Но это не шло ни в какое сравнение с достигнутым результатом – пару дней спустя Жидков объявил Шерстову:
– Буду рекомендовать тебя на должность зав. отделом. Человек ты молодой, энергичный, принципиальный, в чем я недавно лишний раз убедился. В общем, твое назначение, думаю, вопрос скорого времени.
Вид из окна открывался самый что ни на есть московский: бульвар, вдоль которого бежали трамваи, за ним – черта двухэтажных старинных особнячков, купол церкви над крышами, сияющий так ярко, что могло показаться, будто не солнце, а свет от него золотит обои.
Шерстову очень нравилась эта комната. Нет, не комната – квартира! Он все никак не мог привыкнуть, что теперь живет совершенно один, без соседей! Вообще-то ему собирались выделить только новую комнату, а получил он – и это был царский подарок Жидкова – целую квартиру! Пусть небольшую, на последнем этаже, но отдельную.
Радость омрачалась лишь неизвестностью: с чего бы Жидкову так стараться? Прояснилось же все очень скоро.

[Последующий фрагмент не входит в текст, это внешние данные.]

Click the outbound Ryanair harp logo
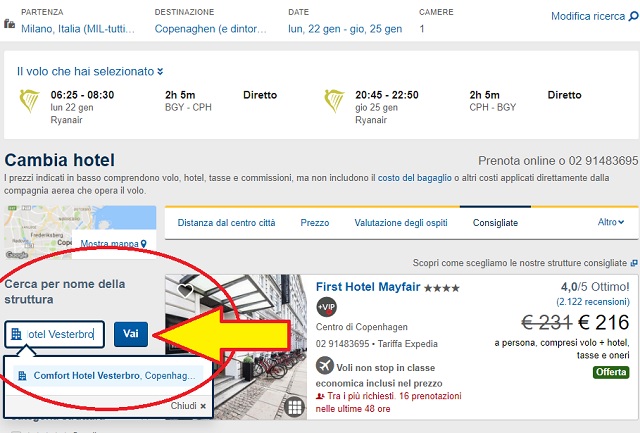 (30, 101)
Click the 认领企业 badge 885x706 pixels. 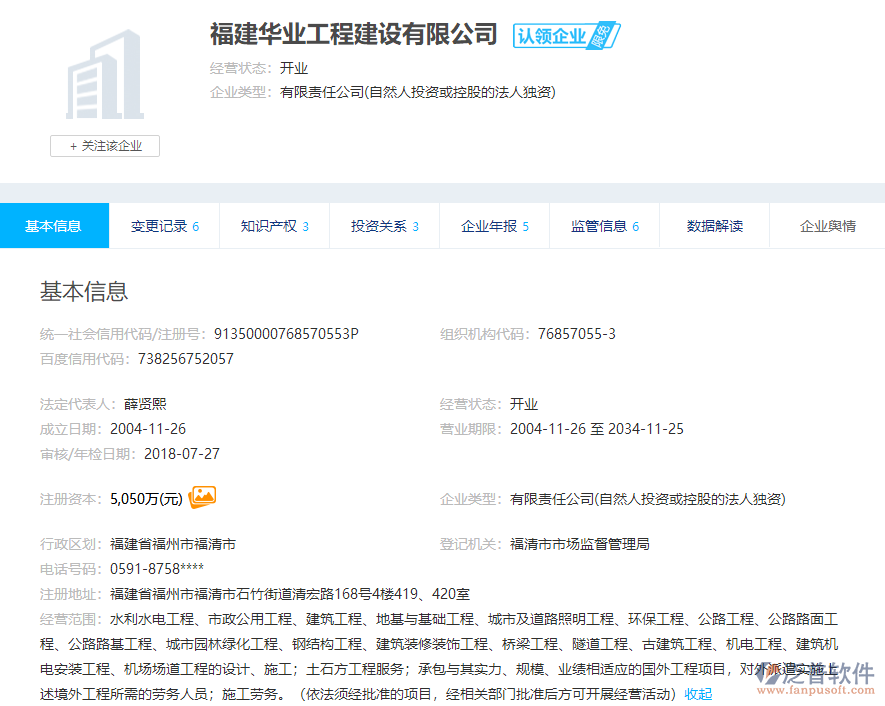(x=566, y=36)
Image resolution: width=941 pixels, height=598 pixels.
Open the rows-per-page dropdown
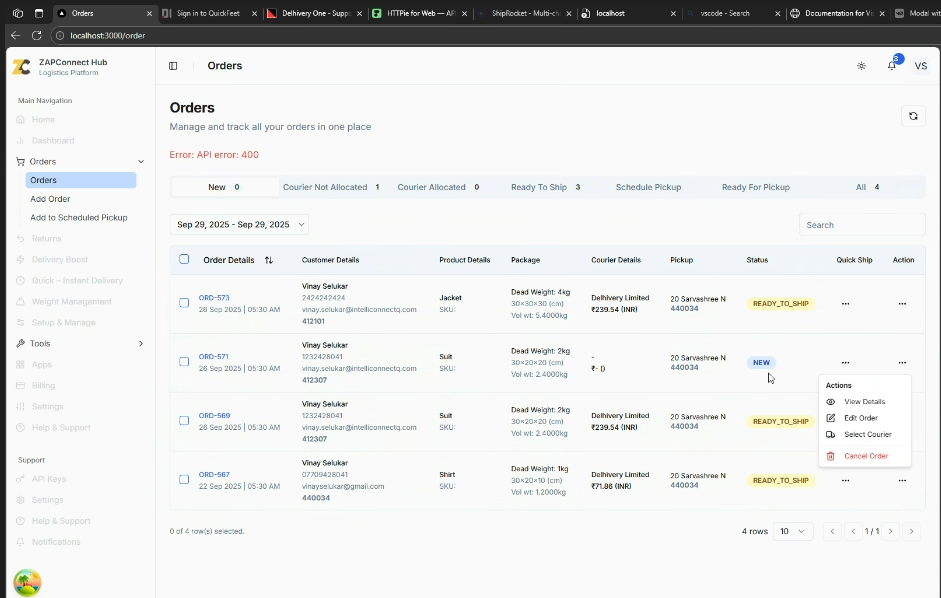(794, 531)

– Тебе в твои хоромы теперь хозяйку надо бы привести, – не столь сухо, как обычно, улыбнулся Жидков, и Шерстов мысленно хлопнул себя по лбу: «Что ж я за идиот! У него же дочка есть!»
Действительно, дочка была. Елизавета. Двадцати девяти лет, некрасивая, неумная и добрая – таким часто отдают должное литераторы, но не обычные люди. А ведь подобное сочетание свойств не самое худшее, в чем легко убедиться всякому, возникни у него выбор между добрым глупцом и умным злодеем (другое дело, что по части бед один вполне может стоить другого).
Но Шерстова эти размышления вряд ли утешили бы. Так что удовольствоваться ему предстояло лишь одним: родством с первым секретарем райкома. Конечно, по законам жанра истинный карьерист с радостью ухватился бы за такую возможность, что Шерстов, собственно, и собирался сделать, но без всякой радости.
А ко всему очень скоро возникло ощущение, что дела с бедной Елизаветой обстоят еще прискорбней, чем показалось Шерстову поначалу. Всегда грустная, молчаливая, на любой обращенный к ней вопрос она возвращалась неведомо откуда доброй, непонимающей улыбкой. Этот ее отсутствующий вид, эти ответы невпопад – все наталкивало на мысль: да в порядке ли ее душевное здоровье?
Шерстову становилось невозможно дышать, если он хоть краем мысли представлял себя супругом больной дочери Жидкова. С другой же стороны, он ясно понимал, что с Жидковым нельзя ссориться.
Иногда Шерстов что-нибудь придумывал во избежание воскресных визитов в дом Жидкова. Но часто пренебрегать его приглашениями было невозможно, и он являлся на муки – с вином и цветами. Один из букетов Шерстов каждый раз дарил хозяйке дома Алле Сергеевне. Это в нее Елизавета была так некрасива. Но если у дочери маленькие глаза из-под белесых ресниц смотрели всегда мягко, заспанно, то мамашины глазки постоянно кололись, излучая настороженность зверька. Шерстов чувствовал, что не верит она ему, оттого так бдительно следит за каждым его жестом, словом… Да, та еще теща выпадала ему!
«Как же быть? Что же сказать?» – горестно размышлял Шерстов в очередную субботу, направляясь по вызову Жидкова к нему в кабинет.